114. A system for titrating an insulin dose, the system comprising:

a glucose monitoring device, comprising:

a glucose sensor comprising a first portion configured to be positioned under a skin surface of a user for detecting glucose levels in a bodily fluid, and a second portion configured to be arranged above the skin surface of the user, and

sensor electronics coupled to the second portion of the glucose sensor and configured to communicate glucose data; and

one or more processors in communication with the glucose monitoring device, a memory coupled to the one or more processors and storing instructions that, when executed by the one or more processors, cause the one or more processors to:

receive glucose data collected by the glucose monitoring device over a first period of time;

determine to increase, decrease or maintain the insulin dose based on the glucose data collected over the first period of time;

determine whether the insulin dose is fully titrated based on one or more full titration criteria;

perform an action when the insulin dose is fully titrated; and

output the recommendation to increase, decrease or maintain the insulin dose when the insulin dose is not fully titrated.

115. The system of claim 114, further comprising repeating titrating the insulin dose over a second period of time when the insulin dose is not fully titrated.

116. The system of claim 114, wherein the action comprises outputting, on a display device in communication with the one or more processors, a notification indicating that the insulin dose is fully titrated.

117. The system of claim 114, wherein the action comprises repeating titration of the insulin dose over a second period of time following the first period of time by receiving glucose data over the second period of time, and determining to increase, decrease, or maintain the insulin dose based on the glucose data collected during the second period of time, wherein the second period of time is longer than the first period of time.

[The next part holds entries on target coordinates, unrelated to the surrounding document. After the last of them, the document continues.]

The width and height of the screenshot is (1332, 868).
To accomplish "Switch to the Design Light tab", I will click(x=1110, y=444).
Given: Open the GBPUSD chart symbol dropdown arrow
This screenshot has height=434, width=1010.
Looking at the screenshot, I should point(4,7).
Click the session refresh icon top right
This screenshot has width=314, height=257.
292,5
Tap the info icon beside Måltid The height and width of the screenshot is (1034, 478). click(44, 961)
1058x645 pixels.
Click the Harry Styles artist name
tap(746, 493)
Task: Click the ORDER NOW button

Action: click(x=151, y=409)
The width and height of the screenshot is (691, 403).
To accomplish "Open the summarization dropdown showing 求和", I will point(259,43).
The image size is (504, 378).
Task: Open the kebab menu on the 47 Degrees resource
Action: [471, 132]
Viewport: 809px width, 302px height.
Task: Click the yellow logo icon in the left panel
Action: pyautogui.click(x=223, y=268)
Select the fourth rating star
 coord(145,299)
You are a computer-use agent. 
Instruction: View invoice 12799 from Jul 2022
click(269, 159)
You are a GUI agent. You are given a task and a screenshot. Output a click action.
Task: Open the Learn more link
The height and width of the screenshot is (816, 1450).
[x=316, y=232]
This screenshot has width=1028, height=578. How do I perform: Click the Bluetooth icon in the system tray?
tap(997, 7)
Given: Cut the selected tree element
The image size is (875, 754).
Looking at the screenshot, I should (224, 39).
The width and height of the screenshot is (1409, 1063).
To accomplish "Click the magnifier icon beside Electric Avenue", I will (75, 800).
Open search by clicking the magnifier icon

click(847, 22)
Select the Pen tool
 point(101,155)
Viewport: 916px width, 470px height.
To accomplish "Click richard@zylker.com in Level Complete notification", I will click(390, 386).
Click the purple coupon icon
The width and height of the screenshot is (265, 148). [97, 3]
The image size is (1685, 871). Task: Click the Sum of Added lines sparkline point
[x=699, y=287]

118. The system of claim 114, wherein the action comprises outputting a recommendation to initiate a new medication on a display device in communication with the one or more processors.

119. The system of claim 114, wherein the action comprises preventing further titration of the insulin dose.

120. The system of claim 114, wherein the one or more full titration criteria comprises a determination that the insulin dose has not changed over a predetermined period of time.

121. The system of claim 114, wherein the one or more processors are further caused to determine a glucose pattern for each of a plurality of time of day periods, and wherein the one or more full titration criteria comprises a determination that the glucose pattern for a time of day period of the plurality of time of day periods has not changed over a predetermined period of time.

122. The system of claim 114, wherein the determination to increase, decrease or maintain the insulin dose is further based on a glucose level goal that is selectable by the user.